Cas particulier du remplaçant
Des décisions du Conseil d’Etat du 10 juillet 1985 n°50262 et du 21 décembre 1990 n°75526 ont précisé que les médecins remplaçants ou les étudiants en médecine qui effectuent fréquemment des remplacements sont imposables à la Taxe Professionnelle dès lors que la durée des remplacements, répartie sur plusieurs mois, et l’importance des honoraires perçus sont caractéristiques d’une activité professionnelle réalisée à titre habituel. Cette jurisprudence s’applique par extension à la CFE.
Toutefois, cette jurisprudence n’a pas clairement déterminé ce qu’elle considérait comme étant « l’importance des honoraires perçus ». En cas de litige, l’administration fiscale et/ou le juge procèdent à une analyse au cas par cas.
Il est à noter que des actes isolés ou présentant un caractère accidentel, occasionnel ou exceptionnel ne sont pas soumis à la CFE (exemple : un étudiant en médecine qui a assuré des remplacements d’une durée inférieure à deux mois par an et ne procurant que des revenus bruts compris entre 3811€ et 4725€, ne peut être regardé comme ayant exercé à titre habituel une activité professionnelle et n’est donc pas imposable - arrêt du Conseil d’Etat du 19/11/1986, n°51769)
Concernant le lieu d’imposition d’un praticien remplaçant, l’article 1473 al. 2 du CGI dispose qu’il est constitué par le lieu de son principal établissement mentionné sur sa déclaration de résultats.
La Cour d’Appel Administrative de Nantes a décidé dans un arrêt du 21/07/2009 n°08NT03282 qu’un médecin remplaçant, soumis à la taxe professionnelle en qualité de titulaire de bénéfices non commerciaux, qui a assuré son activité dans les locaux professionnels des confrères remplacés, doit être considéré comme ayant effectivement utilisés les locaux et en ayant disposé au sens de l’article 1473 du CGI.
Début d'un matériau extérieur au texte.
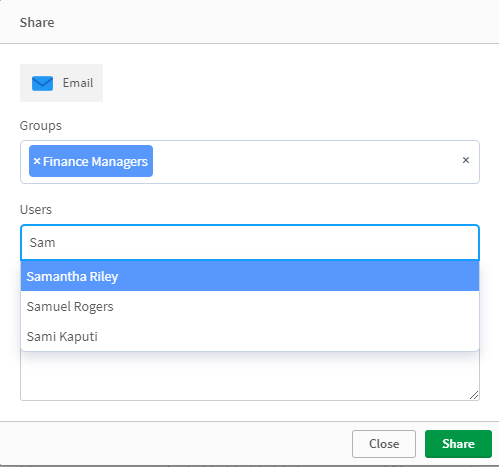Click the Groups field label
This screenshot has width=499, height=467.
[x=41, y=126]
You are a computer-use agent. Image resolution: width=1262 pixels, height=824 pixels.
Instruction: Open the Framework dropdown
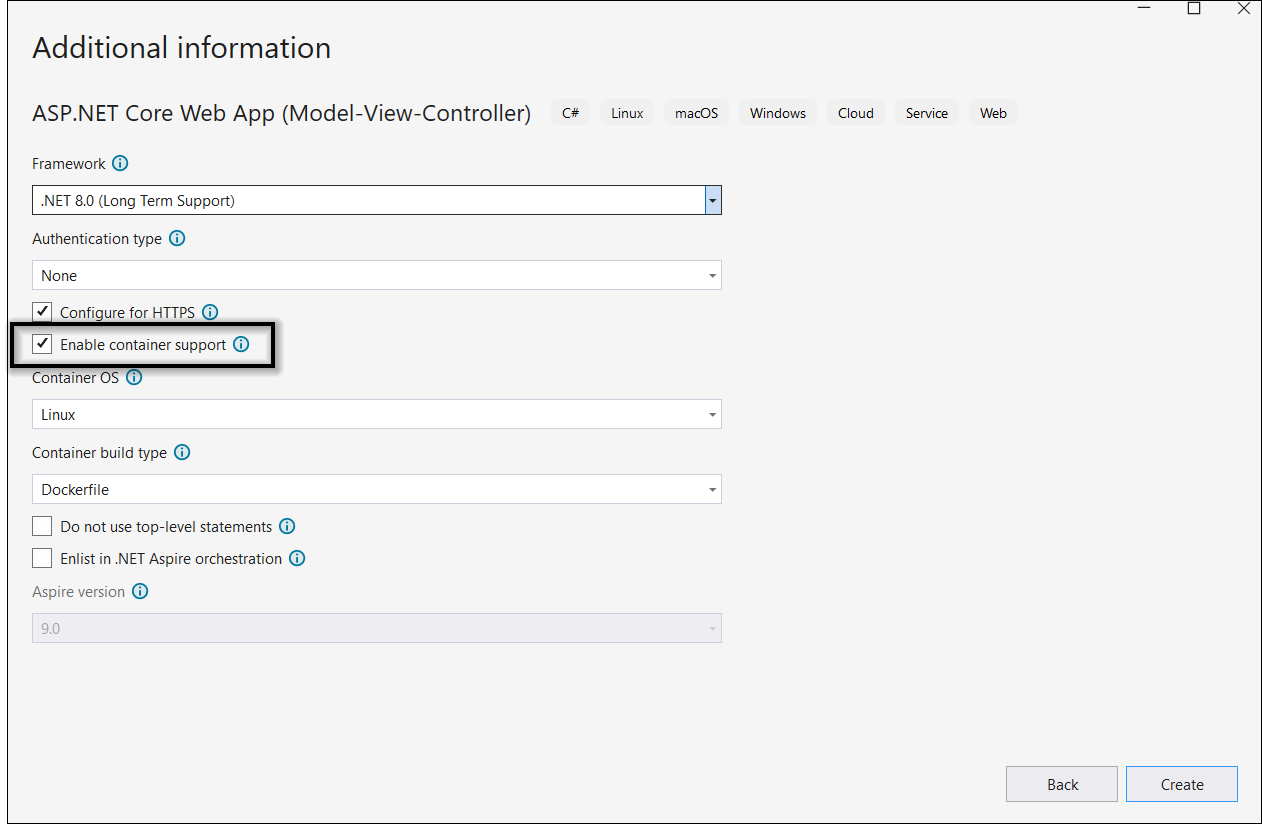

Dès lors, le cabinet dans lequel s’est déroulé un remplacement de 6 mois sur une durée totale d’activité de 9 mois doit être considéré comme le principal établissement au sens de l’article 1473 al. 2 du CGI alors même que le contribuable a indiqué l’adresse de son domicile dans sa déclaration de résultat.
Le présent arrêt de la CAA donne donc une nouvelle définition du « principal établissement ». Il ne s’agit plus systématiquement de l’adresse figurant sur la déclaration de résultats mais plutôt de celle au sein de laquelle la durée du remplacement a été la plus longue.